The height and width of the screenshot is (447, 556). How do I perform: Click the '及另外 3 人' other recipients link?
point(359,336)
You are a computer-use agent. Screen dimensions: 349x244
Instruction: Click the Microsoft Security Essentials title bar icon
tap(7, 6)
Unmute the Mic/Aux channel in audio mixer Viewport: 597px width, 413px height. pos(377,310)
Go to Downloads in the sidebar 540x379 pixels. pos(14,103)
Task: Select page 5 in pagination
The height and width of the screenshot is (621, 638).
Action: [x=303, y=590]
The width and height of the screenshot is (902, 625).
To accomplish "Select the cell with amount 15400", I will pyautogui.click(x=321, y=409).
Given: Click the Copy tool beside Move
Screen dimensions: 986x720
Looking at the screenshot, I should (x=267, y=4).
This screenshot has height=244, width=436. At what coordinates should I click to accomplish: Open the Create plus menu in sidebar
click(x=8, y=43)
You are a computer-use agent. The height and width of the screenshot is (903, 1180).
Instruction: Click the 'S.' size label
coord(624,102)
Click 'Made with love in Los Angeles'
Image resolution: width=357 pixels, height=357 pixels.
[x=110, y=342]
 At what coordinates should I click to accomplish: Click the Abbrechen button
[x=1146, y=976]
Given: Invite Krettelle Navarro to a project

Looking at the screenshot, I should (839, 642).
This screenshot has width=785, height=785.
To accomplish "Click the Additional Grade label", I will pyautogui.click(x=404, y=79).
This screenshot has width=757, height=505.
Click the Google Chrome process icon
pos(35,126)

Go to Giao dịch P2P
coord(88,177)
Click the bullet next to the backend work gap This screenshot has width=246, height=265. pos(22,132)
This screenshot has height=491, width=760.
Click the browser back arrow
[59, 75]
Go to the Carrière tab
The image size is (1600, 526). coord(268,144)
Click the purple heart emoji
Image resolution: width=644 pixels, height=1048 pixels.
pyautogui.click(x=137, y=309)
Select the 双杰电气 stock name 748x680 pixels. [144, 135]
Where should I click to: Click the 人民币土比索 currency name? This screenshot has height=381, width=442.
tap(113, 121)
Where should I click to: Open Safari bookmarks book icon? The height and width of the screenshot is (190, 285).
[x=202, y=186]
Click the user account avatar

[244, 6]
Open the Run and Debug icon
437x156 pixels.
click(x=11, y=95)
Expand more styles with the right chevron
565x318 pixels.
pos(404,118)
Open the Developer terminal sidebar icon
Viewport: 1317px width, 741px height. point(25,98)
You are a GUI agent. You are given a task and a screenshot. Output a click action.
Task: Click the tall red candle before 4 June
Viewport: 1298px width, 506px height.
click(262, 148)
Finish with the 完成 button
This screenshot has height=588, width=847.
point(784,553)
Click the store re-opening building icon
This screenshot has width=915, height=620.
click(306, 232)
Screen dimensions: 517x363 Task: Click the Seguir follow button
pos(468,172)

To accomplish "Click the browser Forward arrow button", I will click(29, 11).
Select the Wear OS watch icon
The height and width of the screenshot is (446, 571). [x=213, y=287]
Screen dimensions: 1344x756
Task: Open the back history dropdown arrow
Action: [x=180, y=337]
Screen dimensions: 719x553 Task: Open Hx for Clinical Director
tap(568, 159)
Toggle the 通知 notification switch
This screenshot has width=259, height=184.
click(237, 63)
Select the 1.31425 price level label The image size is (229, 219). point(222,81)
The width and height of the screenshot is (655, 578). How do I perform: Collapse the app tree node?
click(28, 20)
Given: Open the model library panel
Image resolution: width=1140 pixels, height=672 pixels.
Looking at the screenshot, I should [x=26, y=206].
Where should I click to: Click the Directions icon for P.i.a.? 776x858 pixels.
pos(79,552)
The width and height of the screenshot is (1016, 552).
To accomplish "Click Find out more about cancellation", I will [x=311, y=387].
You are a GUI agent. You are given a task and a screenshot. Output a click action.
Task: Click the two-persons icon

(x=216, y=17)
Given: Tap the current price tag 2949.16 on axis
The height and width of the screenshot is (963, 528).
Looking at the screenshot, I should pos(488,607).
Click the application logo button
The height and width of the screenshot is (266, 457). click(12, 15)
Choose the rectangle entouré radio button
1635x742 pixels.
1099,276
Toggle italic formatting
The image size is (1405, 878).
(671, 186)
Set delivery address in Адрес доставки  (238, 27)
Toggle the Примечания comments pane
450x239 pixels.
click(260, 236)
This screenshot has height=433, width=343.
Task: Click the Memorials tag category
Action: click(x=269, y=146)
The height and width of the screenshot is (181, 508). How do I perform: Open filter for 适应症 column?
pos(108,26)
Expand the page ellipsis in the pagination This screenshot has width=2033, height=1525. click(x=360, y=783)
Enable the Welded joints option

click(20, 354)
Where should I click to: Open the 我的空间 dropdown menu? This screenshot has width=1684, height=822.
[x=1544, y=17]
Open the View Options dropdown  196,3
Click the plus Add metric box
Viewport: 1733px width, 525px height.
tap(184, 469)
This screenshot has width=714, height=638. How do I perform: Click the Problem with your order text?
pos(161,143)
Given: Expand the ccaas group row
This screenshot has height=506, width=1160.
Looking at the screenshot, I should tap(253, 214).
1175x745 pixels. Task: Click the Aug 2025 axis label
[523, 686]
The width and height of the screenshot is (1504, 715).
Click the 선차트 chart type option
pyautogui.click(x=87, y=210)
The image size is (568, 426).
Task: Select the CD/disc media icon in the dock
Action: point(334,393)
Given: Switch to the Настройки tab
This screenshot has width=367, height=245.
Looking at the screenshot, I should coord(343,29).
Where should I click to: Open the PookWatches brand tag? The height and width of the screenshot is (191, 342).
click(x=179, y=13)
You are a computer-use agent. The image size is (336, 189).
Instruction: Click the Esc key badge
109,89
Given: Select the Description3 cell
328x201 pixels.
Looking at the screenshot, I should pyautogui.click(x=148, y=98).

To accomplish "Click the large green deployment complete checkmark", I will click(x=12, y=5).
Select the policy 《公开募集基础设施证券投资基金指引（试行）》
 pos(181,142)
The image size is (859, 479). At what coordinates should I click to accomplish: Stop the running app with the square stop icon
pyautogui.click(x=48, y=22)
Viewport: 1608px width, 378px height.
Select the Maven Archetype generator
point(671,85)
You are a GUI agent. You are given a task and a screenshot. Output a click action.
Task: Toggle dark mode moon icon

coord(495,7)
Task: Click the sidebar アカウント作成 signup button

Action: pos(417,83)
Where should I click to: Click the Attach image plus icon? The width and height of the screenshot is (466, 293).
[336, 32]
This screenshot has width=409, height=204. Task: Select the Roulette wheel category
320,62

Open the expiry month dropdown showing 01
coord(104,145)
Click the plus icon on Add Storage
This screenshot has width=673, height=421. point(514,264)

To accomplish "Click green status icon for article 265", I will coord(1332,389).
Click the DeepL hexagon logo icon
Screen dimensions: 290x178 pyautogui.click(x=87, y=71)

────────────────

- What is required -
Reproduce the material above verbatim, from the line containing "Go to the Carrière tab" through the line containing "Select the 双杰电气", inclusive.

- Task output -
Go to the Carrière tab
The image size is (1600, 526). coord(268,144)
Click the purple heart emoji
Image resolution: width=644 pixels, height=1048 pixels.
pyautogui.click(x=137, y=309)
Select the 双杰电气 stock name 748x680 pixels. [144, 135]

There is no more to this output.